26.08.2009

Ein unmöglicher Planet

Die Umlaufbahn dieses "heißen Jupiters" ist so extrem, dass es den Planeten eigentlich gar nicht geben dürfte.

Die Umlaufbahn dieses "heißen Jupiters" ist so extrem, dass es den Planeten eigentlich gar nicht geben dürfte.

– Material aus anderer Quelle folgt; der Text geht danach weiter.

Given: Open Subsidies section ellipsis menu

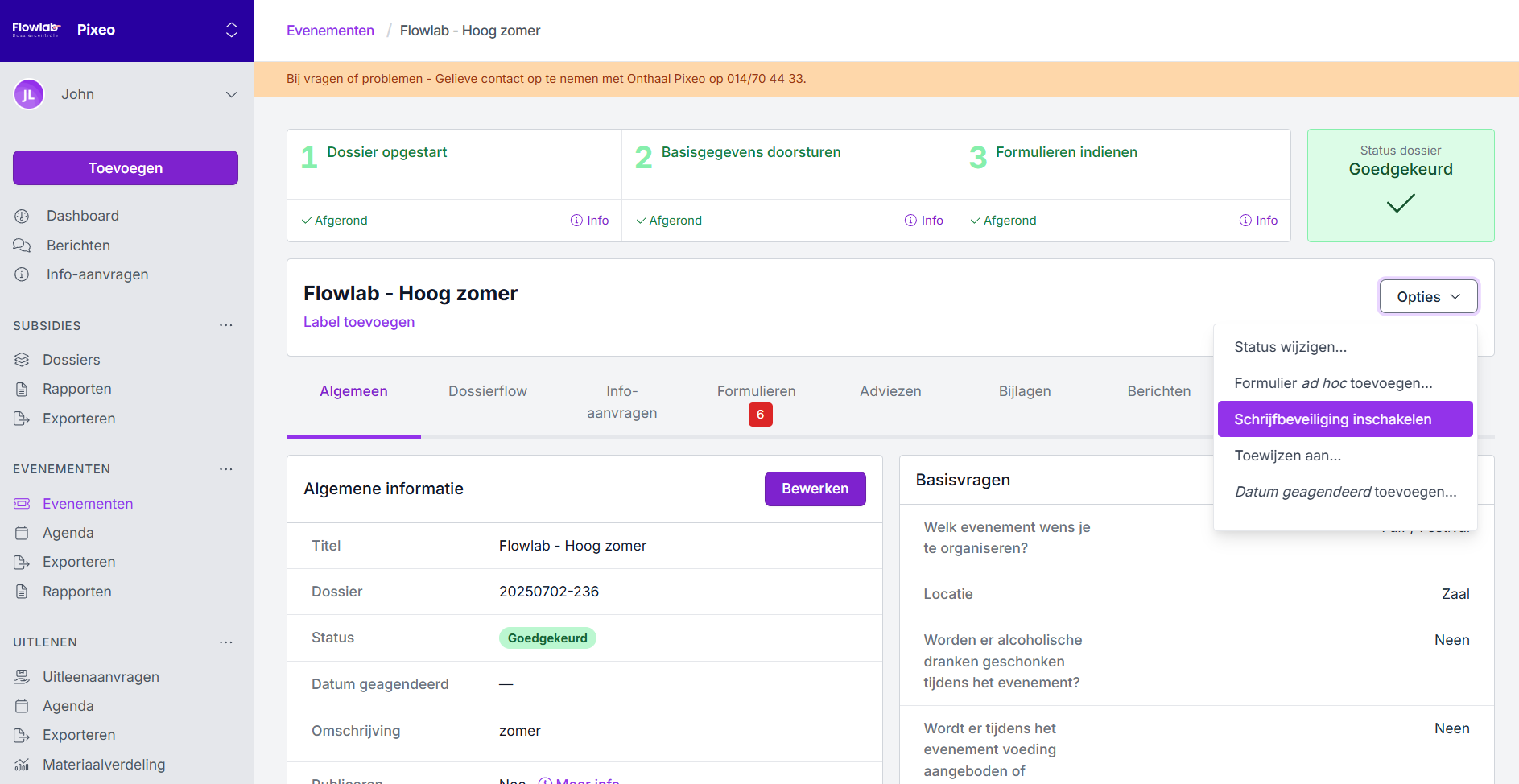Looking at the screenshot, I should 226,325.

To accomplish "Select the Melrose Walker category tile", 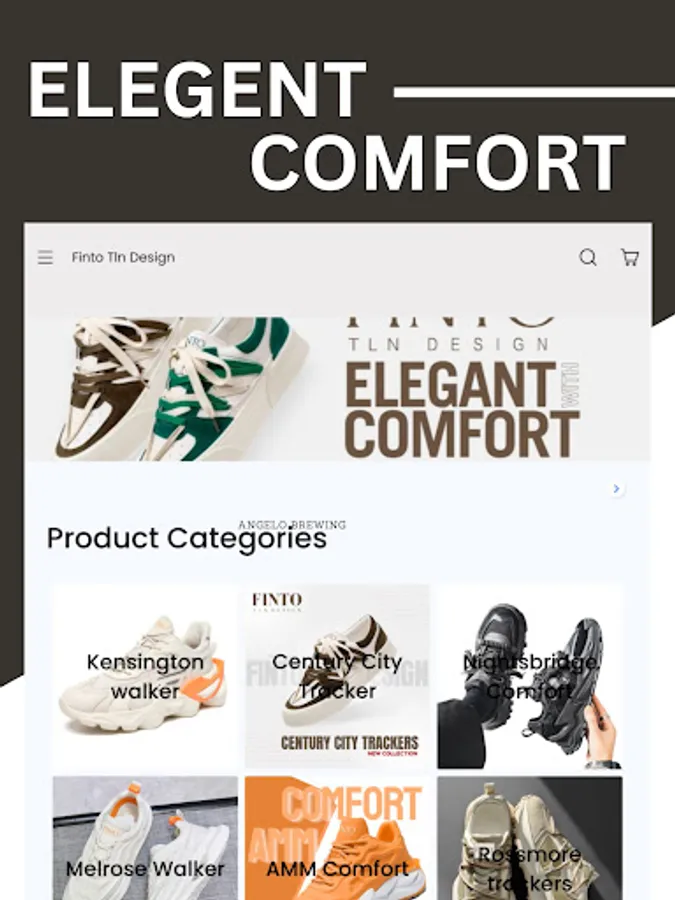I will 145,838.
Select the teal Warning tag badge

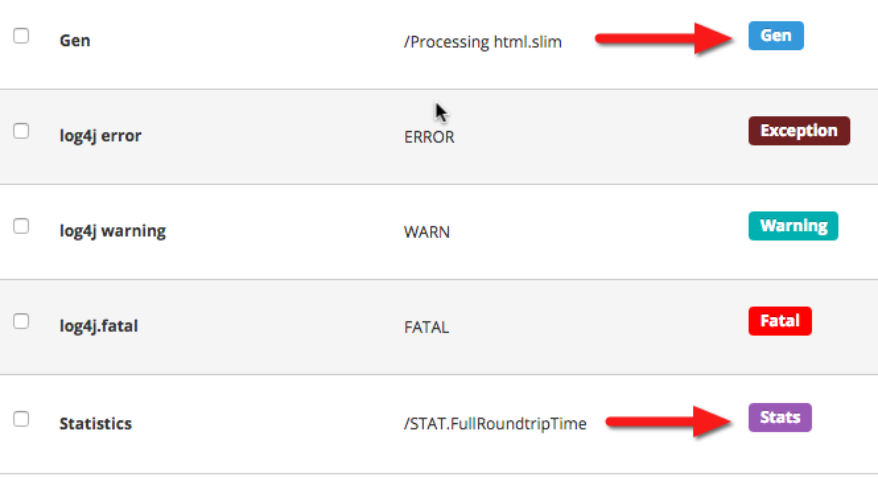pyautogui.click(x=793, y=225)
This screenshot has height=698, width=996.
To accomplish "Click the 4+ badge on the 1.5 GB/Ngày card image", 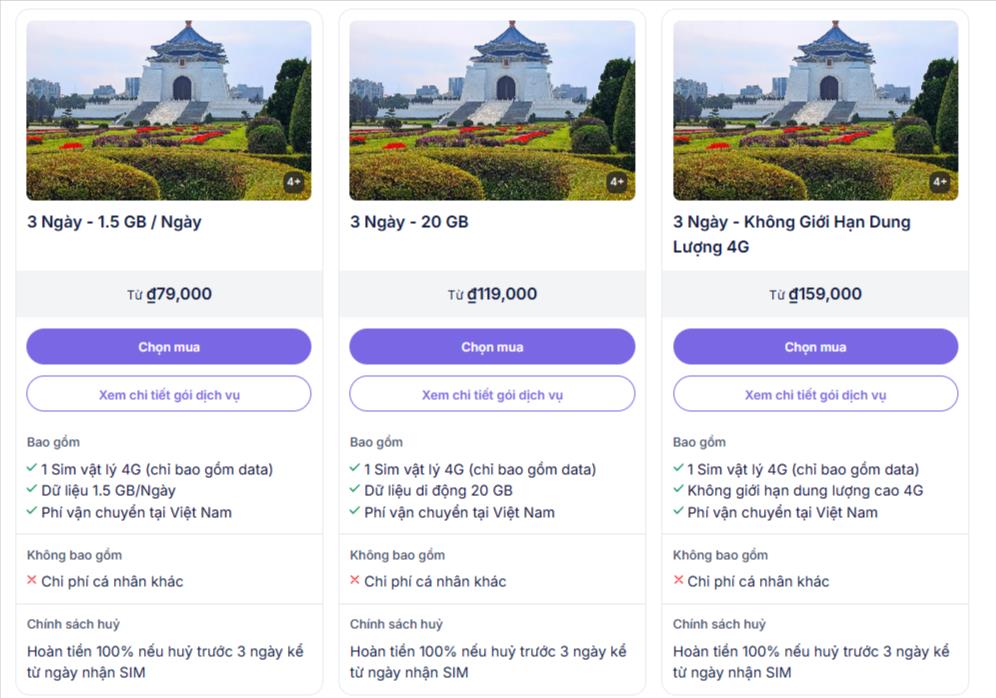I will coord(294,182).
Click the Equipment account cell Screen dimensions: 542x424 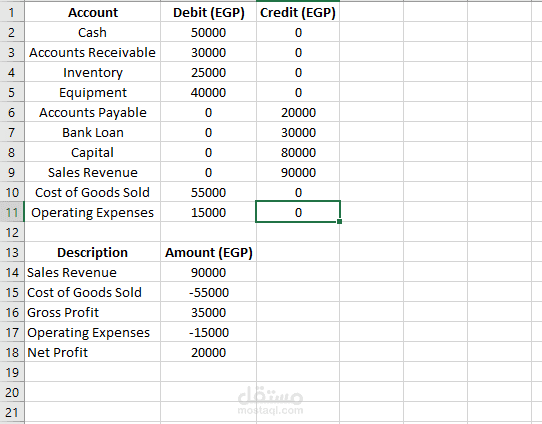[93, 93]
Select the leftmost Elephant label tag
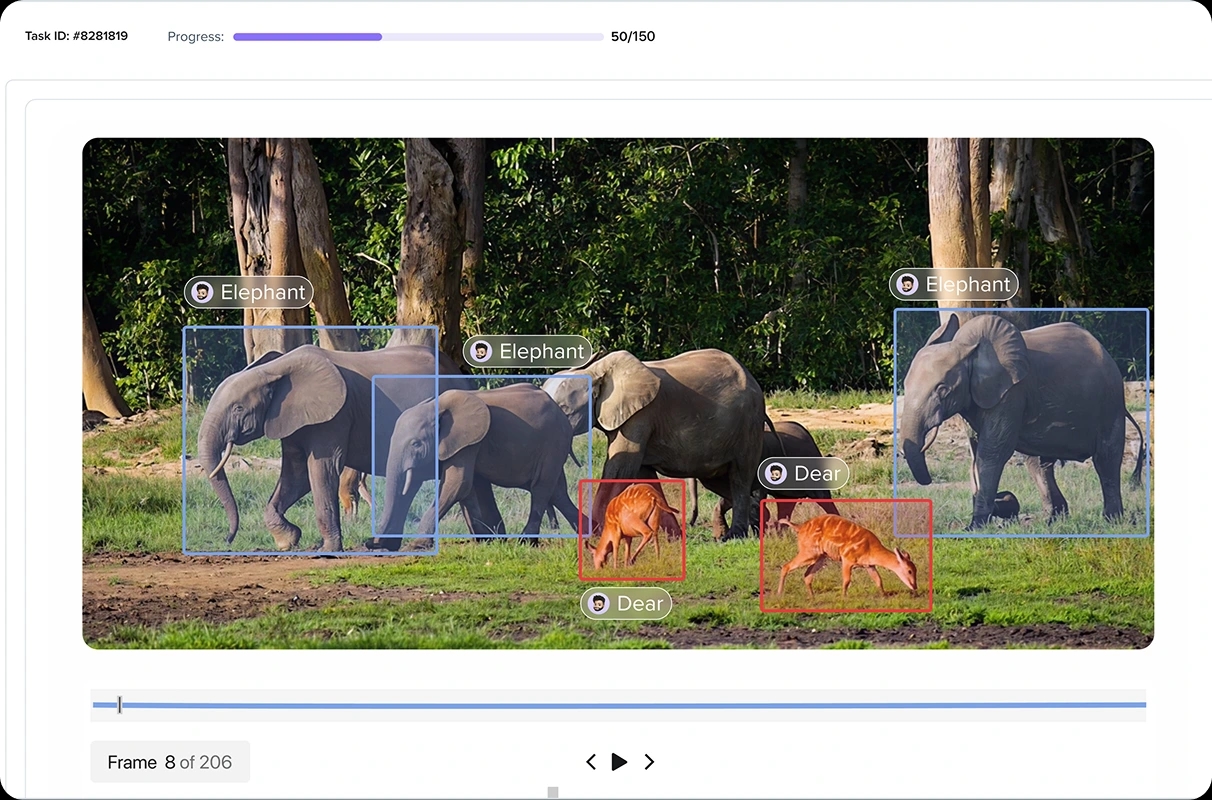The image size is (1212, 800). [249, 292]
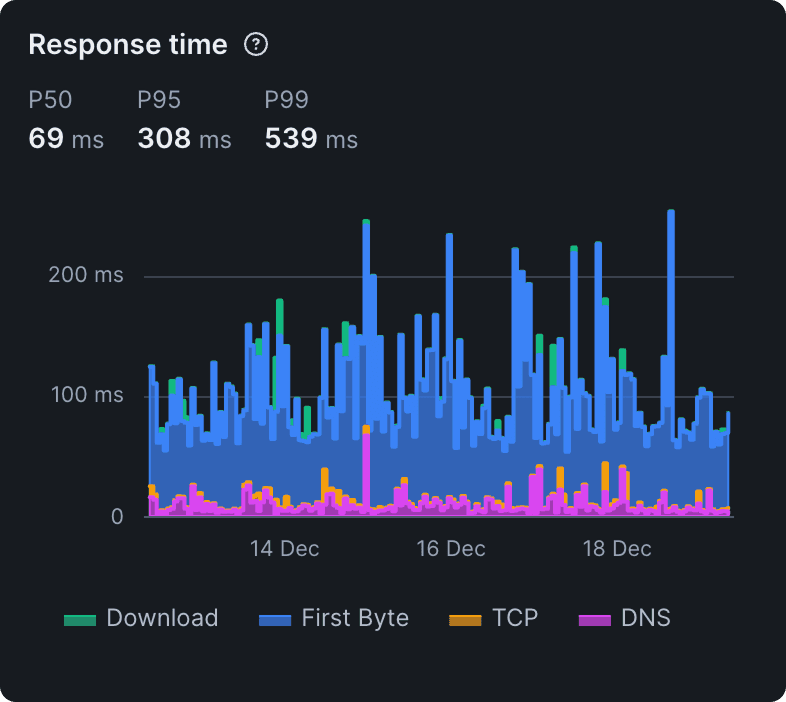786x702 pixels.
Task: Hide the TCP series via legend label
Action: click(515, 618)
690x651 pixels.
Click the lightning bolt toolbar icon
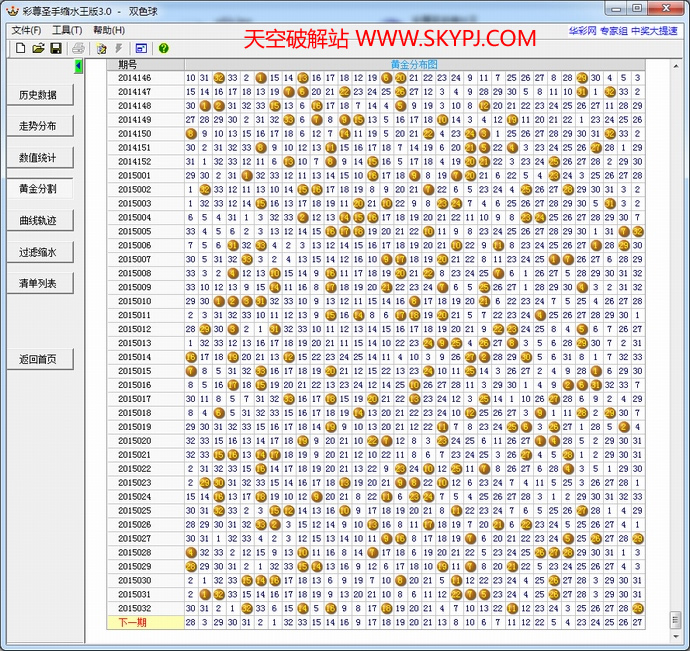point(119,48)
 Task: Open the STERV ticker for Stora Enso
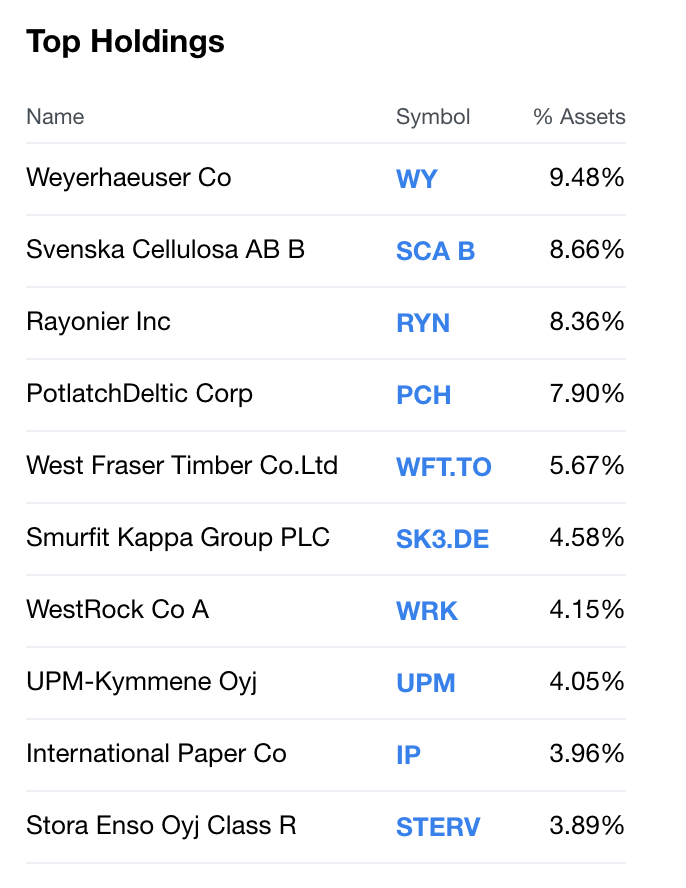click(437, 827)
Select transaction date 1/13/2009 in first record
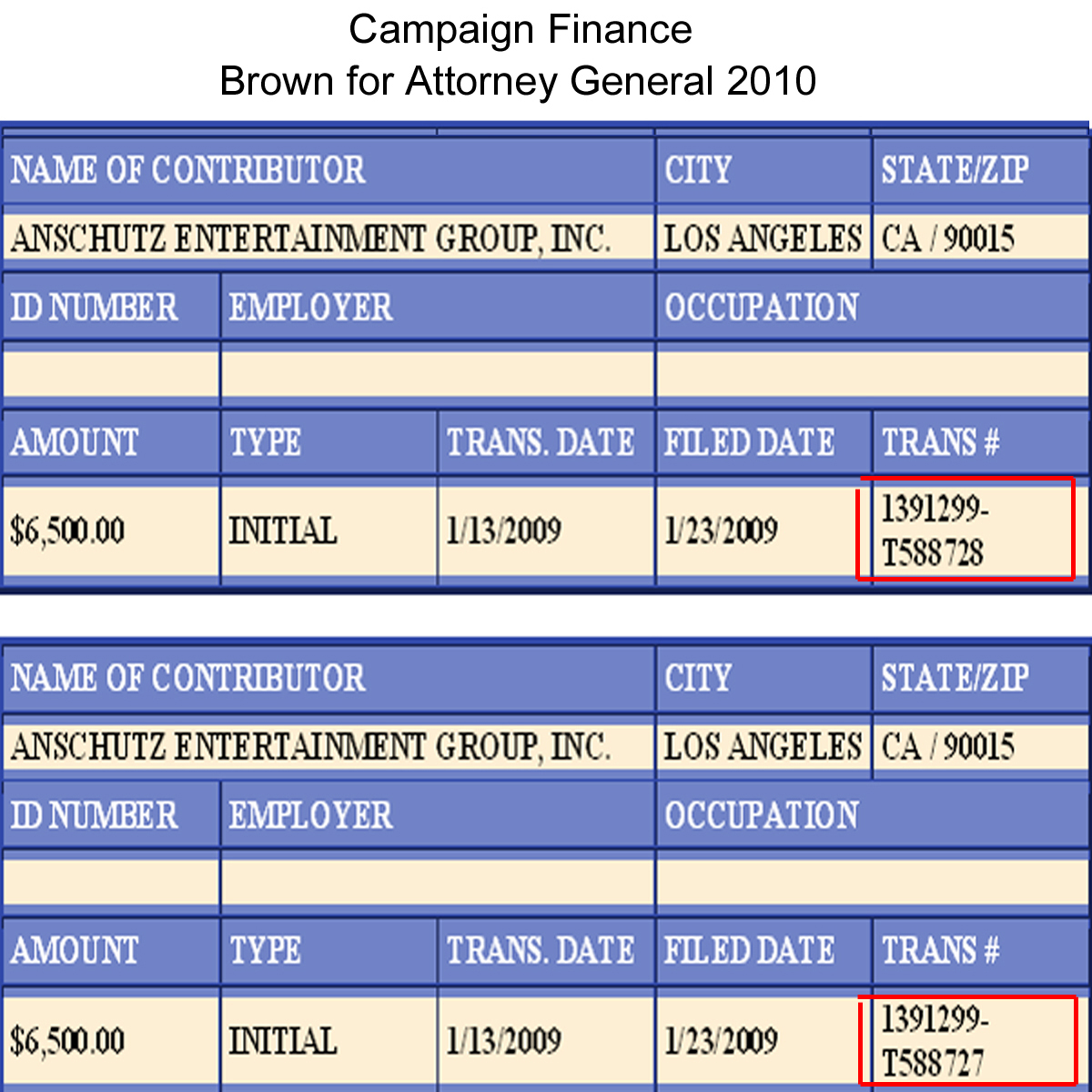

Die Entdeckung "heißer Jupiter" - also von Riesenplaneten nahe ihrem Zentralstern - ist inzwischen geradezu Routine. Doch nun hat ein internationales Forscherteam einen solchen "heißen Jupiter" aufgespürt, der erneut für Aufregung unter den Astronomen sorgt: Seine Umlaufbahn ist so extrem, dass es den Planeten eigentlich gar nicht geben dürfte. Innerhalb von weniger als einer Million Jahren sollte der Planet in seinen Stern stürzen - doch der Stern ist bereits etwa eine Milliarde Jahre alt.

 

Abb.: Künstlerische Darstellung eines "heißen Jupiters" in einer engen Umlaufbahn um seinen Stern. (Bild: C. Carreau / ESA)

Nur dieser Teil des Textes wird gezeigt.